Legia zajmuje 14 miejsce w lidze i jest stawiana na przegranej pozycji w piątkowym meczu. Lech z kolei ostatnio nie grał w lidze, jednak wszyscy pamiętają jego świetną postawę w Turynie w spotkaniu z Juventusem w Lidze Europejskiej. - Mecz z Lechem rozegra się w strefie mentalnej i musimy być cały czas skoncentrowani, aby wygrać w piątek - ostrzega Skorża i dodaje: - Być może Lech ma więcej atutów, jeżeli chodzi ofensywę, ale my mamy także swoje i zależy mi na tym, aby zneutralizować zalety Lecha.
Do dyspozycji trenera w piątek będą wszyscy obrońcy.
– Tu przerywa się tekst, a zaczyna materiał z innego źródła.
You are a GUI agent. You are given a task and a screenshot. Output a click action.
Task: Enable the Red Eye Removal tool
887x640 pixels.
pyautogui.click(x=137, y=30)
Zabraknie, będących cały czas na zsyłce do Młodej Ekstraklasy Macieja Iwańskiego, Jakuba Wawrzyniaka oraz Piotra Gizy - Cieszę się, że mamy w końcu w pełni dysponowany blok obronny. Gramy coraz pewniej z tyłu i nie popełniamy rażących błędów w obronie. Współpraca Vrdoljaka i Borysiuka wygląda także coraz lepiej przypominam, że w Szczecinie Ivica miał asystę. Trzej piłkarze wyrzuceni do Młodej Ekstraklasy jeszcze z Lechem nie zagrają - mówi szkoleniowiec.
Niewiadomą pozostaje obsada bramki na nadchodzące zawody. W Lubinie przed tygodniem zagrał Konstantyn Machnowsky, natomiast w wyniku jego kontuzji w meczu z Pogonią wystąpił Marian Antolović. Skorża cały czas jednak nie wie, na kogo postawi w piątkowy wieczór - Kostia przy interwencji w Lubinie nieszczęśliwie uderzył ręką w słupek. Prawdopodobnie będzie gotowy na mecz z Lechem, jednak kto zagra między słupkami zadecyduje wieczorem w czwartek po ostatnim treningu - mówi trener.
Z kontuzją walczy cały czas Takesure Chinyama i dopiero po piątkowym popołudniowym treningu okaże się, czy może zagrać w meczu. Kontuzjowany jest także Sebastian Szałachowski. Ciekawa jest rywalizacja między dwoma napastnikami Bruno Mezengą i Michałem Kucharczykiem z której zwycięsko wychodzi na razie... Kucharczyk, który ma 19 lat. Zagrał on w Szczecinie i strzelił swoją pierwszą bramkę, a w spotkaniu z Zagłębiem był najlepszym graczem Wojskowych.
- Jeżeli chodzi o przednią formację, mamy problemy. Jest cień szansy, żeby Chinyama wystąpił z Lechem. Z pośród całej grupy młodych zawodników, wybrałem dwójkę, która będzie miała największe szanse na wejście do pierwszej drużyny. Michał prezentował się we Francji coraz lepiej. On poradził sobie szybko z przejściem z II ligi do Ekstraklasy. Wykorzystuje świetnie to, że Takesure ma kłopoty zdrowotne. Każdy jego występ w pierwszej drużynie jest lepszy niż poprzedni - mówi Skorża.